Publishing sensor data with MQTT

A project log for Street Sense

Portable electronic device to measure air and noise pollution

Mike TeachmanMike Teachman 04/07/2019 at 18:470 Comments

The next iteration of the prototype involves taking advantage of the built-in WiFi feature of the ESP32 microcontroller to publish sensor to an internet database such as Adafruit IO or Thingspeak.  The MQTT protocol will be used.

Publishing data to a cloud database with WiFi and MQTT protocol is something I've done in other projects.  But, there is an added technical challenge in this project - that is publishing data and simultaneously recording audio to SDCard without creating audio gaps.  If the MQTT task blocks for too long at any point, the DMA buffering used in by the audio recording task will "overrun" leading to gaps in the recorded WAV file.

To overcome this risk I used a non-blocking asyncio version of MQTT written by Peter Hinch.   This version uses a non-blocking sockets implementation and will not block other asyncio co-routines from running (like the microphone recording task) when WiFi goes down or the MQTT broker is unreachable.   An additional pause/resume feature was added by Kevin Köck that allows WiFi to be turned off when the device is not actively publishing.   This turns off the WiFi radio which reduces the power consumed by the ESP32 - the end result is a longer battery life.  There is a discussion on the MicroPython forum describing how this enhancement was realized.  Sensor data will be published every 15 minutes in the final design.  
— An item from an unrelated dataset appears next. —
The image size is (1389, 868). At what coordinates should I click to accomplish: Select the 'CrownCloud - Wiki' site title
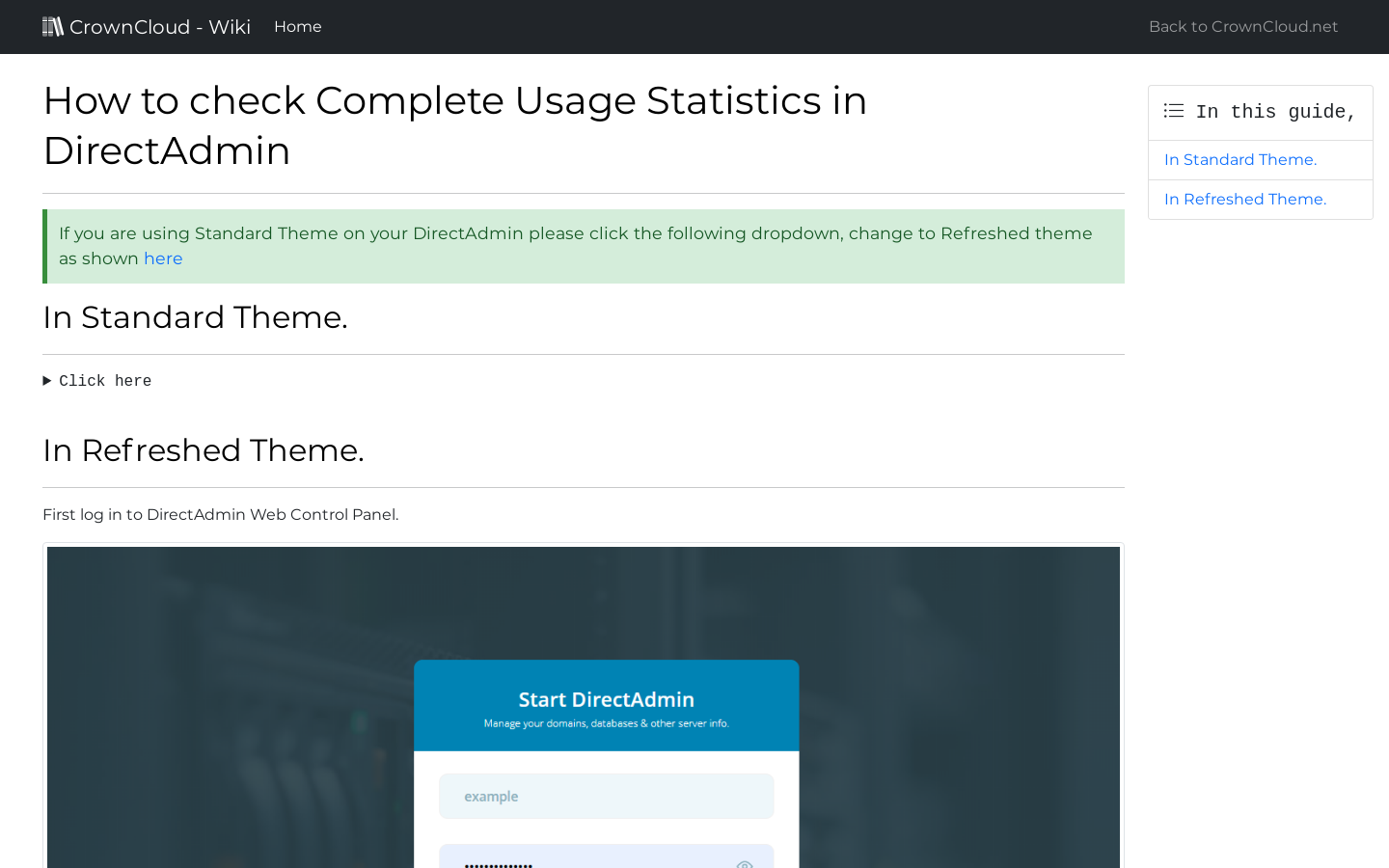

A 2 hour test was run, publishing sensor data to Adafruit IO.  Below is a plot from Adafruit IO showing 2 hours of PM2.5 particulate data.  This shows a very clean air day on the west coast of Canada!  This publish period was reduced to 2 minutes for this test.  

Some diagnostic information in the microphone task showed that there were two audio gaps in the 2-hour SD Card audio recording.   The was a unwelcome result.  More debugging code will be needed to determine the root cause of the audio interruption.  The audio sample rate in the test was 10kHz.